From this, it appears to me to be at least plausible that the woman in West Virginia who described First Lady Michelle Obama as “an ape in heels” did not mean it in a racial sense, but only in the sense that the nearly six foot tall basketball-playing woman lacks the sort of grace we had in Jacqueline Kennedy or Nancy Reagan or Betty Ford.  I can imagine that after she said it via Twitter an electronic gasp passed through the audience and she thought, as many who accidentally say things they did not realize had sexual implications until after the words were out of their mouths, “What did I say?”  Maybe someone had to call her attention to the racial meaning of that slur, which was not in her thoughts at all.  Then, realizing how people would take what she said, she blushed brilliantly and retracted it.

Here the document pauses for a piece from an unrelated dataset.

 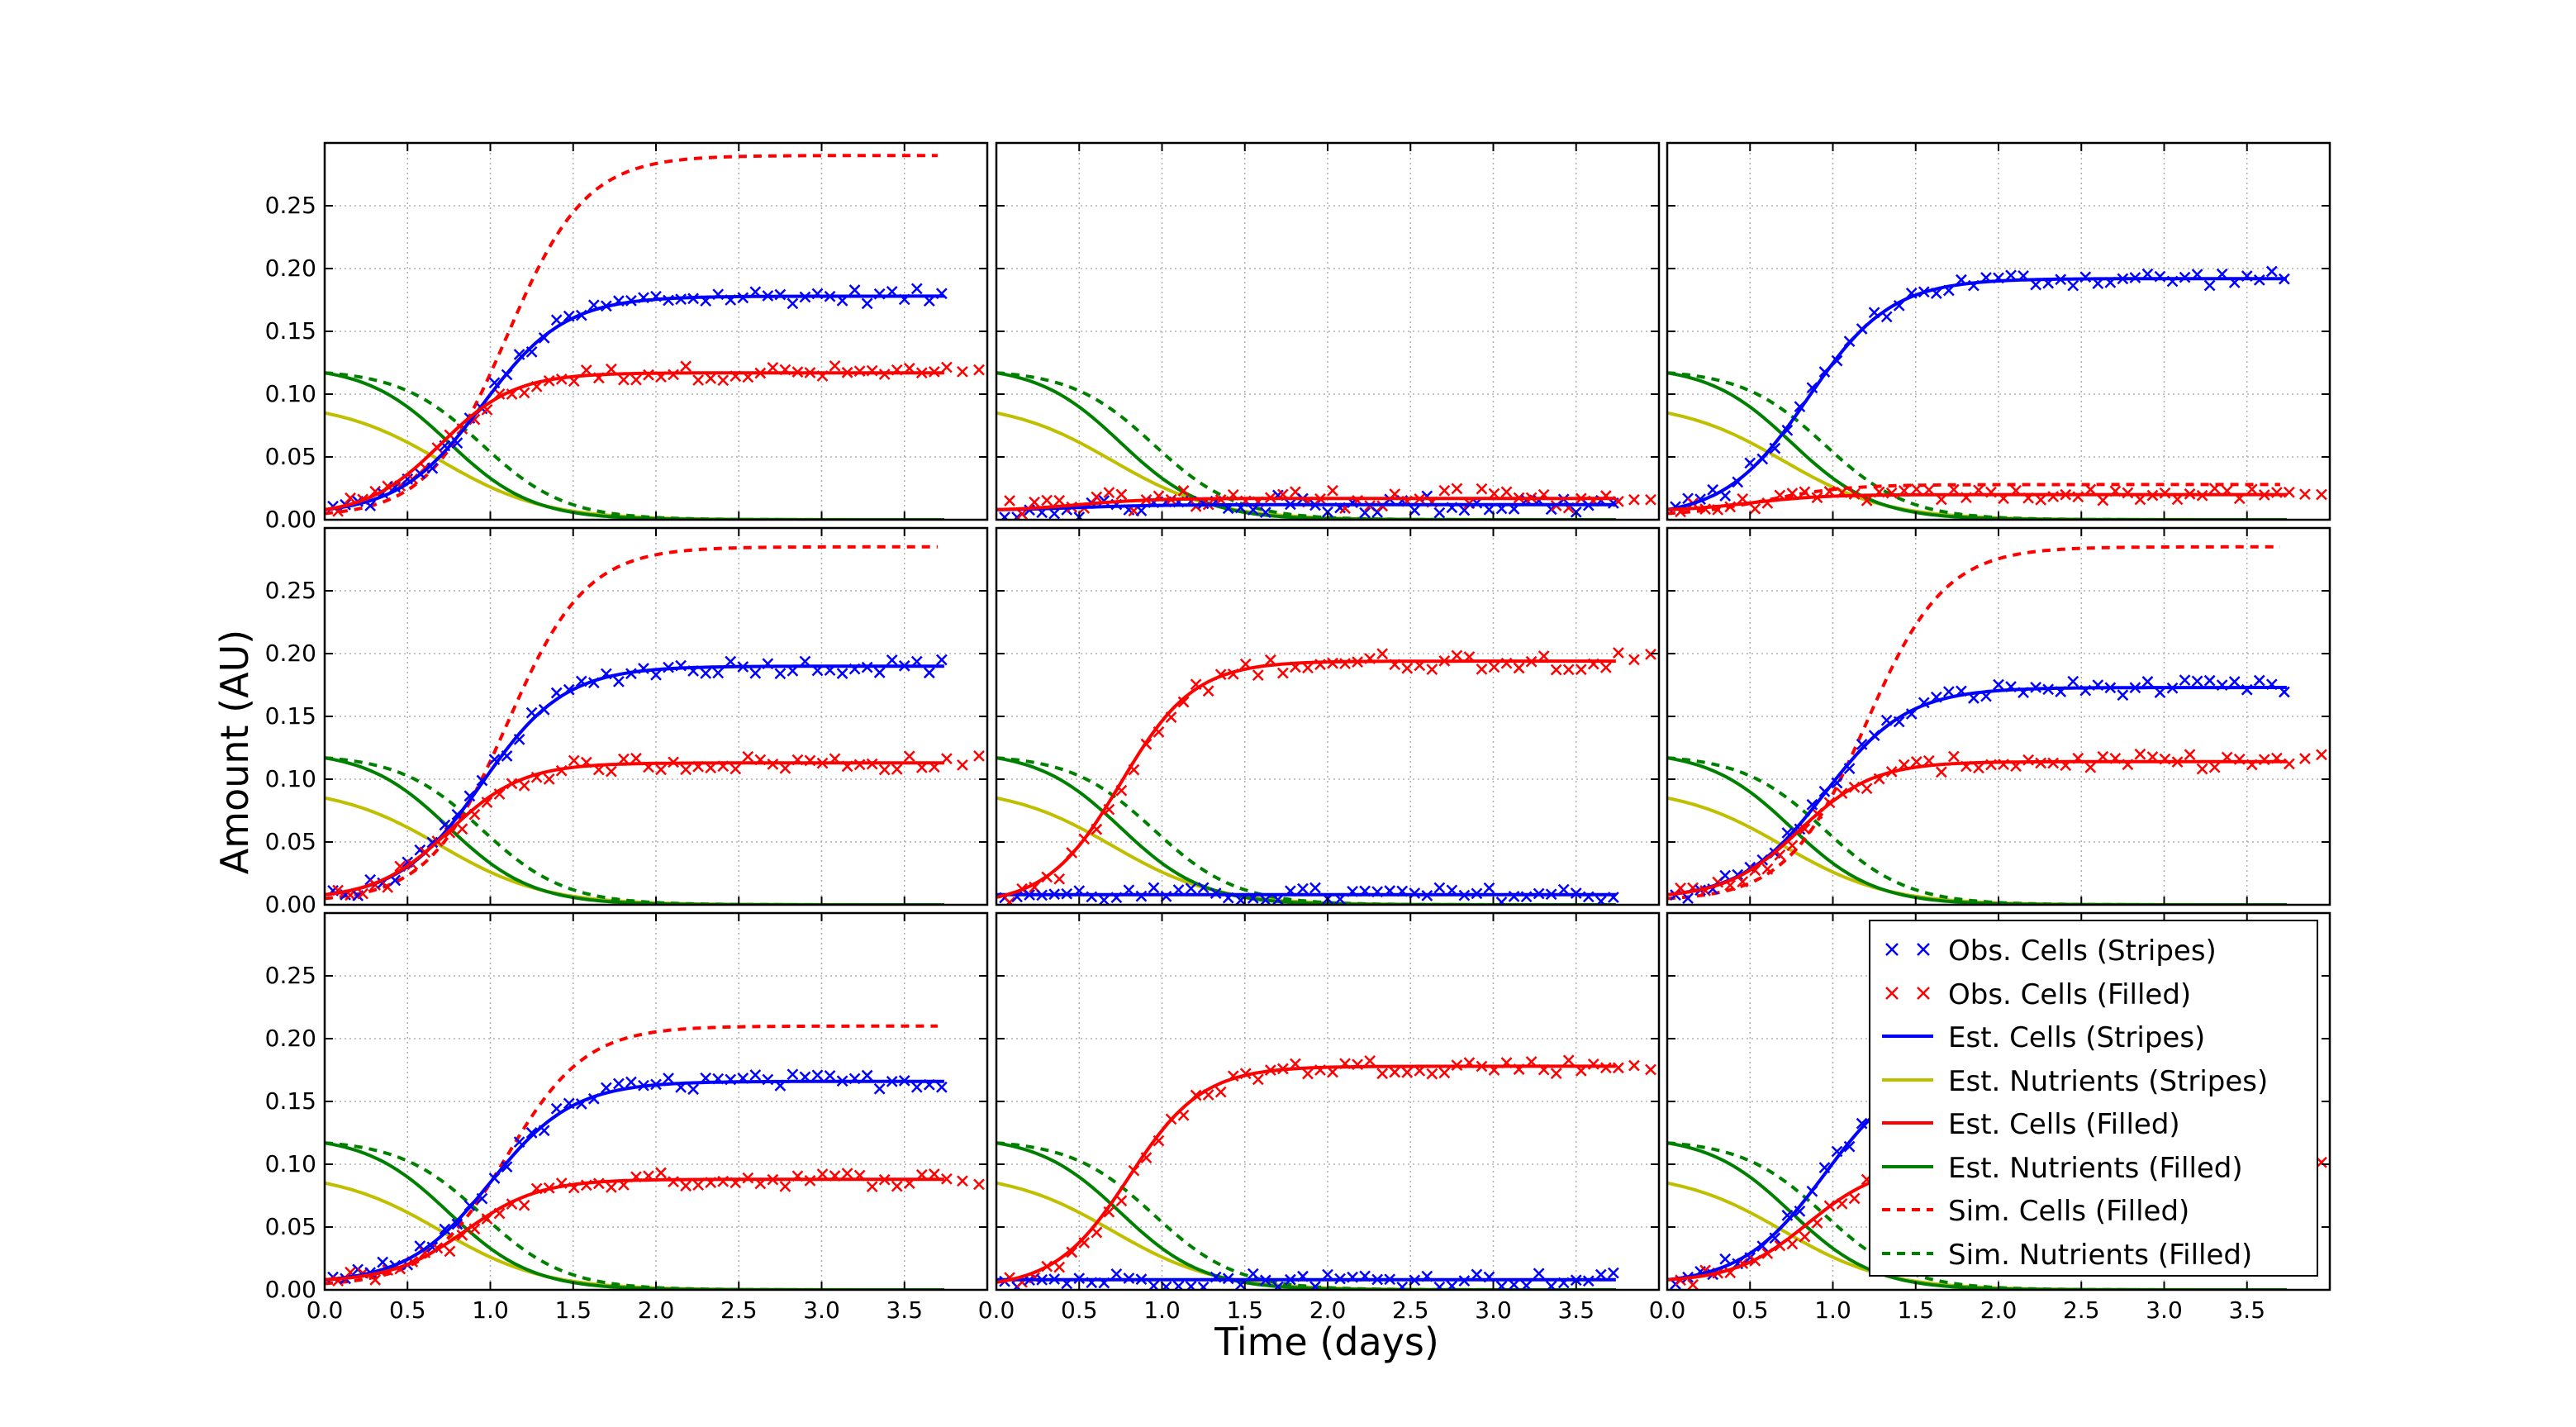 What do you see at coordinates (2094, 994) in the screenshot?
I see `legend-item: Obs. Cells (Filled)` at bounding box center [2094, 994].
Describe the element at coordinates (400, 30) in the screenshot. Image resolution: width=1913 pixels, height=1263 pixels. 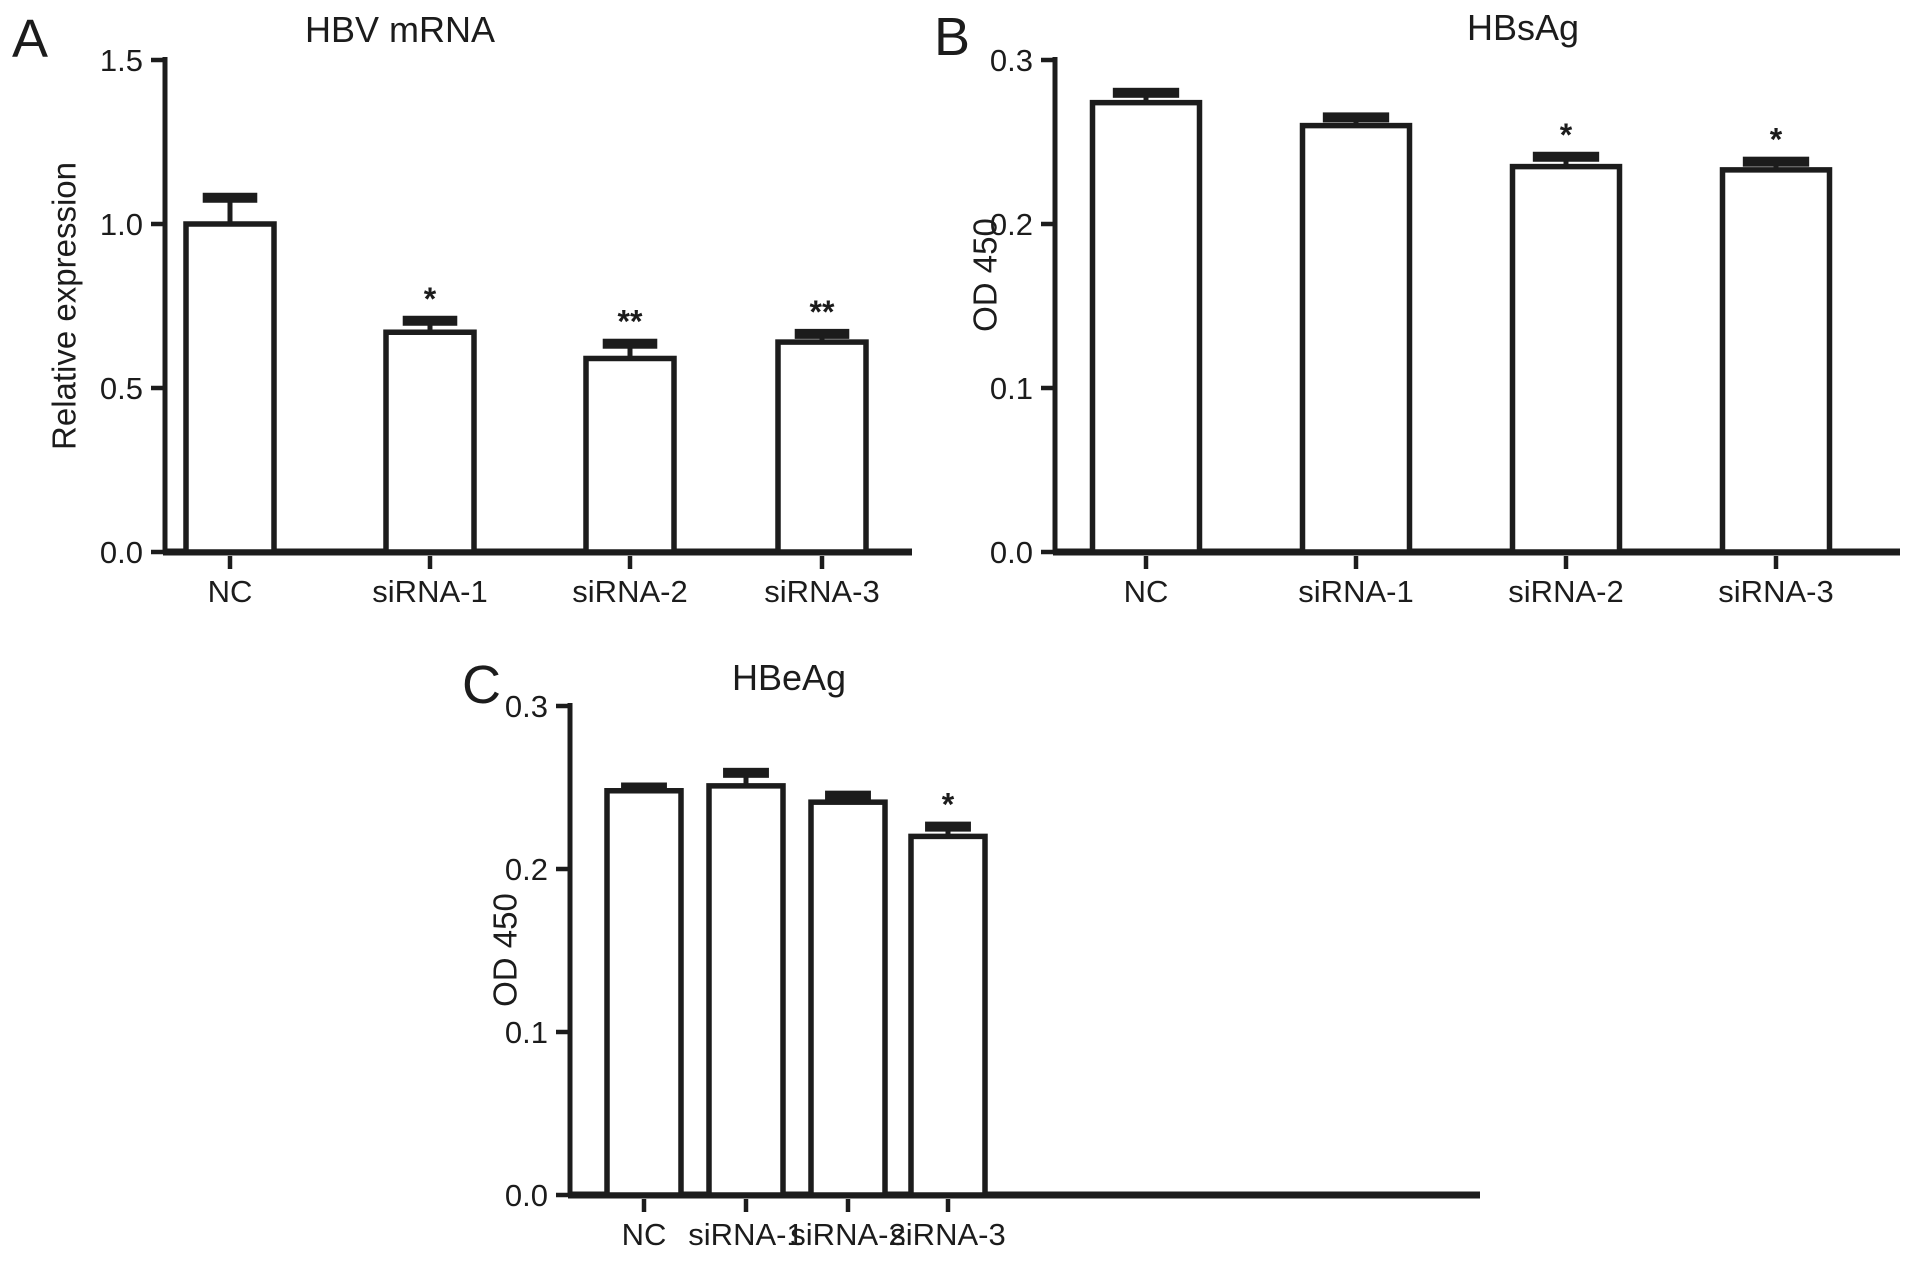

I could be entirely wrong.  People who know this woman might be aware of facts unknown to us, perhaps that she is terribly racist and probably would call a black woman an “ape” in the sense of “sub-human primate”.  They might as easily know that she is not at all racist and would have said something like that completely oblivious to its racial implications.  We cannot know whether this white woman made a comment she knew was a racial slur, or whether she meant something differently insulting about a first lady who is perhaps athletic but not graceful.

Which brings the second half of the point.  Most readers, and indeed the media generally, leapt to the conclusion that because this was said by a white woman about a black woman, it must have been a racial slur.  That, though, requires thinking about the situation in racial categories–that is, judging it from a racist perspective.  If the comment had been made by a black woman, would we not conclude that she meant awkward?  If it had been made about a white man, would we be shouting that calling him an “ape” was clearly a racist attack on his status as a human being?  In point of fact, to reach the conclusion that this comment “must have been” racist, you must work from the assumption that because it was said by a white person living south of the Mason-Dixon Line (as it was actually drawn) about a black person, the white person is by default racist and intended it as a racial slur.  However, the statement “all whites are racist” is the attribution of a negative characteristic to all members of a class defined by race–and thus a racist statement by definition–and you do not cause it to cease to be racist by limiting it to “all whites living south of the Mason-Dixon Line”.

So I do not know whether the woman who stated that Michelle Obama was “an ape in heels” is racist–but I do know that all the people who, knowing no more than that a white woman in West Virginia made such a statement are insisting that it must have been intended as a racial slur because of who said it, certainly are.  If they were not, it would not have occurred to them that the race of the speaker in any way impacted the intent of the statement.